Not everything has to involve the intellect, although some performance sports do require an above average one to reach the top level. I am not entirely sure what the pluses are for spectator events, but I am equally unsure about the pluses of exposing the same cycles of corruption and military misadventure for over half a century with barely any visible changes in US policy. One wonders if Moses's 40-year desert wanderings could have been cut much shorter if he simply stopped moving in circles.
On the other hand, there are some intellectual pursuits with much higher return long term both personally and societally: art, science inquiry, technological advances, philosophical inquests, historical and archaeological endeavours, general truth pursuits, etc.

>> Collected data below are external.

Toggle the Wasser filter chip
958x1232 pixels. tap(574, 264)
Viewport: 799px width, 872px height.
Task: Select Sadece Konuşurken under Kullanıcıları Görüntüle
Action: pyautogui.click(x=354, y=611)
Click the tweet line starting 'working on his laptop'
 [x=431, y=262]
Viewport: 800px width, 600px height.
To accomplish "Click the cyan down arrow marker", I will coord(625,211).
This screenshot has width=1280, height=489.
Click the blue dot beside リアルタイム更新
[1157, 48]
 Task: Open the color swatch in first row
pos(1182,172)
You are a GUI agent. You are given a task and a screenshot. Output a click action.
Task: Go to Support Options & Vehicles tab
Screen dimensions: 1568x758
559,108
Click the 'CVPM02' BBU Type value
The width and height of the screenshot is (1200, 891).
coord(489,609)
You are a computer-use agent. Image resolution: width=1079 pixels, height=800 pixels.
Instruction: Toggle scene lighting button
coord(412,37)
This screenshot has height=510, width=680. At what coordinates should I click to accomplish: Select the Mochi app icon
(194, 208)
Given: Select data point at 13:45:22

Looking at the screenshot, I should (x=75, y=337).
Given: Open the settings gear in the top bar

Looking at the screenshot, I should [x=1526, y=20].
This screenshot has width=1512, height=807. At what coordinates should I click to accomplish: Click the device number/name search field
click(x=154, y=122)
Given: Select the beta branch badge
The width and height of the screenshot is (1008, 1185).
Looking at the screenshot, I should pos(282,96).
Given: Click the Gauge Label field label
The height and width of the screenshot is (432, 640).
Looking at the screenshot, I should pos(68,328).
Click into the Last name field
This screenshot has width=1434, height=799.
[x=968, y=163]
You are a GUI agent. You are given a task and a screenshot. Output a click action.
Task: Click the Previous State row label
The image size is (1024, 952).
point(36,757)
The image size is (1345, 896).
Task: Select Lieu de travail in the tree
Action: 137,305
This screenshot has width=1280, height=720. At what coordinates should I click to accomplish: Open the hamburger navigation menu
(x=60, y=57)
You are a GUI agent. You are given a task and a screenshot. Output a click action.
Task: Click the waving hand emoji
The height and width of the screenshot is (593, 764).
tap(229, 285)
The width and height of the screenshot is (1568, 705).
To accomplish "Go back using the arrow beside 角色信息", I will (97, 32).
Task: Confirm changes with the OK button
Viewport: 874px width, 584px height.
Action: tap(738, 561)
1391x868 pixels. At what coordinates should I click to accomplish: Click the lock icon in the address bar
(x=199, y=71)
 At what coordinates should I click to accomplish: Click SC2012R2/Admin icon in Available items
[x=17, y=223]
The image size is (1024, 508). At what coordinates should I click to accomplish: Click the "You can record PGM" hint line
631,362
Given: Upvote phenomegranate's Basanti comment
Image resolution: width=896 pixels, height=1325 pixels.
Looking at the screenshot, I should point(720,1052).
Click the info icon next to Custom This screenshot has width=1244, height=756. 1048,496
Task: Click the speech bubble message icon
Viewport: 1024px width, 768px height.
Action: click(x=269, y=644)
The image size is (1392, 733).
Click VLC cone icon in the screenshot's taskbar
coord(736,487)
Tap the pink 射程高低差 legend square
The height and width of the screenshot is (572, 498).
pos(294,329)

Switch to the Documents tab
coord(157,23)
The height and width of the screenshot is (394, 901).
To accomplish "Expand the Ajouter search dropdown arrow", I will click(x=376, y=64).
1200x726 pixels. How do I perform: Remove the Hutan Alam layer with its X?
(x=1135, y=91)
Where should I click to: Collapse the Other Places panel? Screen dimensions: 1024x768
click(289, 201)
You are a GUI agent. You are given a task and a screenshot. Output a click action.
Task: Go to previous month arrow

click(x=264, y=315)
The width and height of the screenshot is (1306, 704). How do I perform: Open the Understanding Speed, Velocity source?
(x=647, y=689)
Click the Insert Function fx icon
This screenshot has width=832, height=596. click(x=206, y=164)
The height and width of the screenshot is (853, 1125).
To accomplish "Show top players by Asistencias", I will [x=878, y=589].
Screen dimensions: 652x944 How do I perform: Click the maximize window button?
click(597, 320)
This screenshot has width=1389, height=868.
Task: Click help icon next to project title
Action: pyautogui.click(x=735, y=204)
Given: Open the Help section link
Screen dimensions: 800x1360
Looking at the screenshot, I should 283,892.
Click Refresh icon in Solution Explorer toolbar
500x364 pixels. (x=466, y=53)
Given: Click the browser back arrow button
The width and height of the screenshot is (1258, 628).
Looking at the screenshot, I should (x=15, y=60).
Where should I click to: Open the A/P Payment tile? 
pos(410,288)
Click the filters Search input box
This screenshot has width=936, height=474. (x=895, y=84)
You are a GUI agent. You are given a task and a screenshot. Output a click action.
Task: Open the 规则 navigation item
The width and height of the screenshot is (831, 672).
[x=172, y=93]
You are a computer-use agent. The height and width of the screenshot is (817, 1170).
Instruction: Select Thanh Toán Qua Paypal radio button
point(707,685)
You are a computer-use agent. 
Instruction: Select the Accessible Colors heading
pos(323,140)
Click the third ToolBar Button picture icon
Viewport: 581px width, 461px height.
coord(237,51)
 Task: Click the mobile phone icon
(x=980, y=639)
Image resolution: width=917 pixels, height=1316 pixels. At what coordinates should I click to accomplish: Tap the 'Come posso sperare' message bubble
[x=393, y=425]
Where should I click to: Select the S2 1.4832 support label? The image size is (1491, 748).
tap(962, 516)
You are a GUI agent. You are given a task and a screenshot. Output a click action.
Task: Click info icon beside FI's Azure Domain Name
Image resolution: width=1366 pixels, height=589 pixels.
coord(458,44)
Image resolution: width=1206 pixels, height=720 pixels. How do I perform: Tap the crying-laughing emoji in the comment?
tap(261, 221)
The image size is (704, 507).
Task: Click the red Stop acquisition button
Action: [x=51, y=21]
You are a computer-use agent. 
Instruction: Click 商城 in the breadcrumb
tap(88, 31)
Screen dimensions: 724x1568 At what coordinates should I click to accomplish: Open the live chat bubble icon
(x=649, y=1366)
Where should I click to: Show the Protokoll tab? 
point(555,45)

One might even argue that engaging in politics at almost any level(*) is an exercise in futility as real positive change is not exacted but rarely, very slowly and usually by the guided hand of very few well-positioned individuals at the top of the political machinery, not the million kibitzers who at most sent a few dollars to their election campaigns or elected them over predictably less palatable betes noires.
(*)- Some obvious exceptions in US politics would be a constitutional amendment effort or a constitutional convention as any legislative effort can be eventually rolled back either by future legislatures or a more activist SCOTUS (e.g. Civil Rights Act, Voting Rights Act).